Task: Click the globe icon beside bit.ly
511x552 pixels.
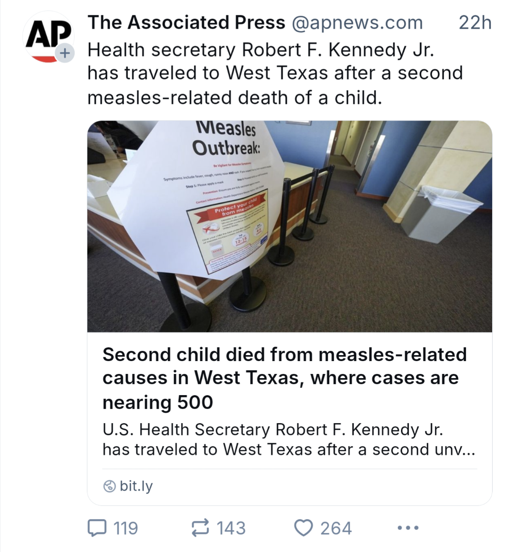Action: (x=110, y=486)
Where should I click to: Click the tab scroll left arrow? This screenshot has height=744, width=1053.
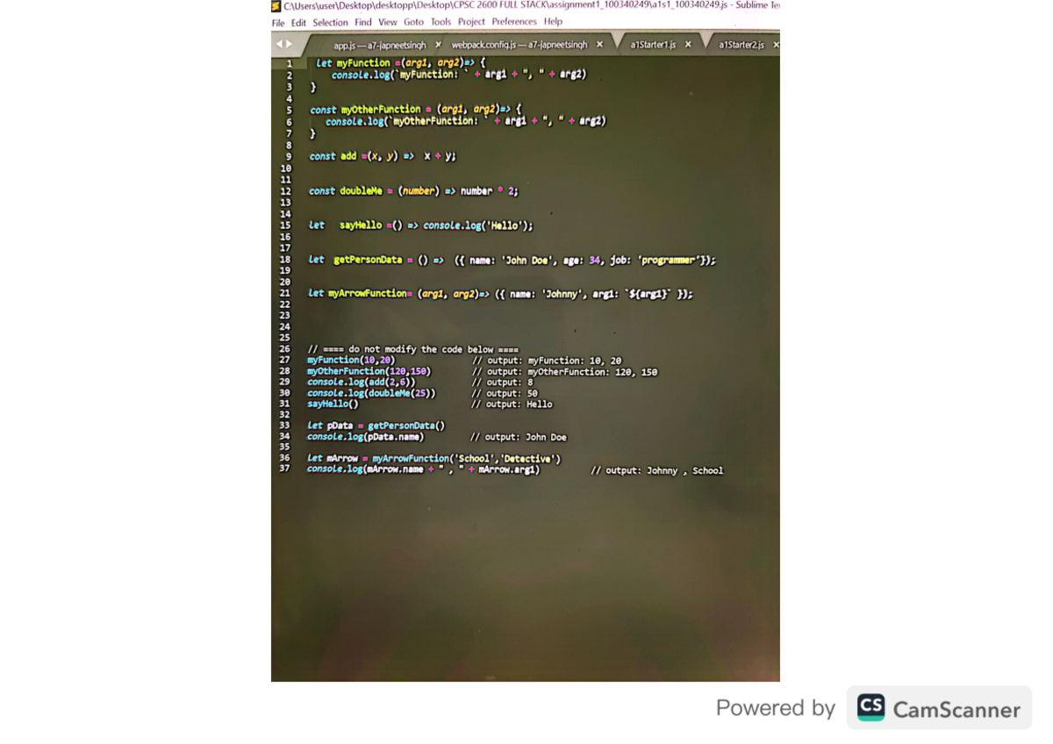(279, 44)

### What you are asked to do
In the material above, retype exactly the lines that run from the one containing "Where should I" through the last line, and keep out the pictures.

### Answer box
Where should I click to: Click the tab scroll left arrow? This screenshot has height=744, width=1053.
(279, 44)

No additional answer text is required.